━━━ Given entries
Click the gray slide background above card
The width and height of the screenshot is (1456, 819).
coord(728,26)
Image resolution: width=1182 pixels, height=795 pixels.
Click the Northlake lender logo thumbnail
━━━━━━
> [Required work]:
Repeat the data above starting at the line with "Image resolution: width=1182" and ending at its last line, exactly, with no other lines.

> [Exercise solution]:
Image resolution: width=1182 pixels, height=795 pixels.
Click the Northlake lender logo thumbnail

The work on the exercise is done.